Historic Fresno train depot to be renovated for California high speed rail station project
By Peter Fabris, Contributing Editor
A long-shuttered rail station in Fresno, Calif., will be renovated to serve as the city’s high speed rail (HSR) station as part of the California High-Speed Rail Authority system, the nation’s first high speed rail project. California’s HSR system will eventually link more than 800 miles of rail, served by up to 24 stations.
Design firm Page & Turnbull will work on the historic station, with a focus on accessibility updates, upgrades to meet modern fire and life-safety codes and structural and seismic standards, and the rehabilitation of key architectural features of the historic Queen Anne-style depot, built of red brick with a slate bellcast hip-roof and cupolas. Foster + Partners will design a new intermodal station at the site.
The new HSR hub will connect the historic transit depot’s former passenger and freight train stations, as realized through extensive, preliminary site surveys and 3D modeling. Attention to strengthening the buildings’ structural and seismic integrity is a priority, potentially through discrete structural approaches that will preserve the buildings’ original brick walls, such as the integration of obscured concrete columns.

+ + +

- Work to do
1) Retype the Fresno depot article starting at "Design firm Page" and ending at "at the site.".
2) Summarize the Fresno depot article in two sentences.
Rely only on the Fresno depot article for this.

- Collected material
+ + +

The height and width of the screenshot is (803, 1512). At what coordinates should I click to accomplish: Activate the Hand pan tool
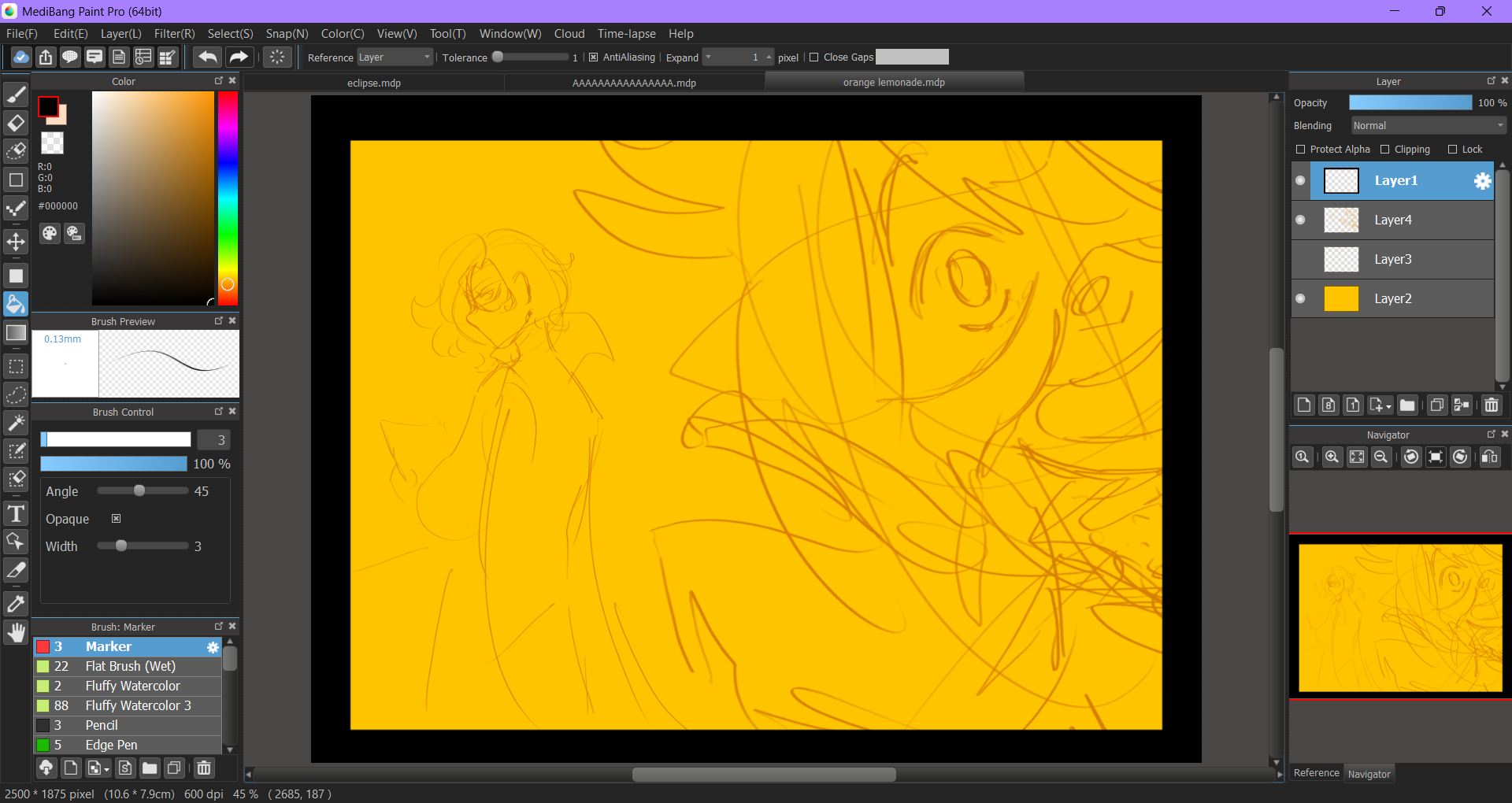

+ + +

- Exercise solutions
1)
Design firm Page & Turnbull will work on the historic station, with a focus on accessibility updates, upgrades to meet modern fire and life-safety codes and structural and seismic standards, and the rehabilitation of key architectural features of the historic Queen Anne-style depot, built of red brick with a slate bellcast hip-roof and cupolas. Foster + Partners will design a new intermodal station at the site.

2) A long-shuttered rail station in Fresno will be renovated as the city's station in California's high speed rail system, which will eventually link more than 800 miles of rail with up to 24 stations. Page & Turnbull will update the historic Queen Anne-style depot for accessibility, modern codes and seismic standards while rehabilitating key architectural features, and Foster + Partners will design a new intermodal station at the site.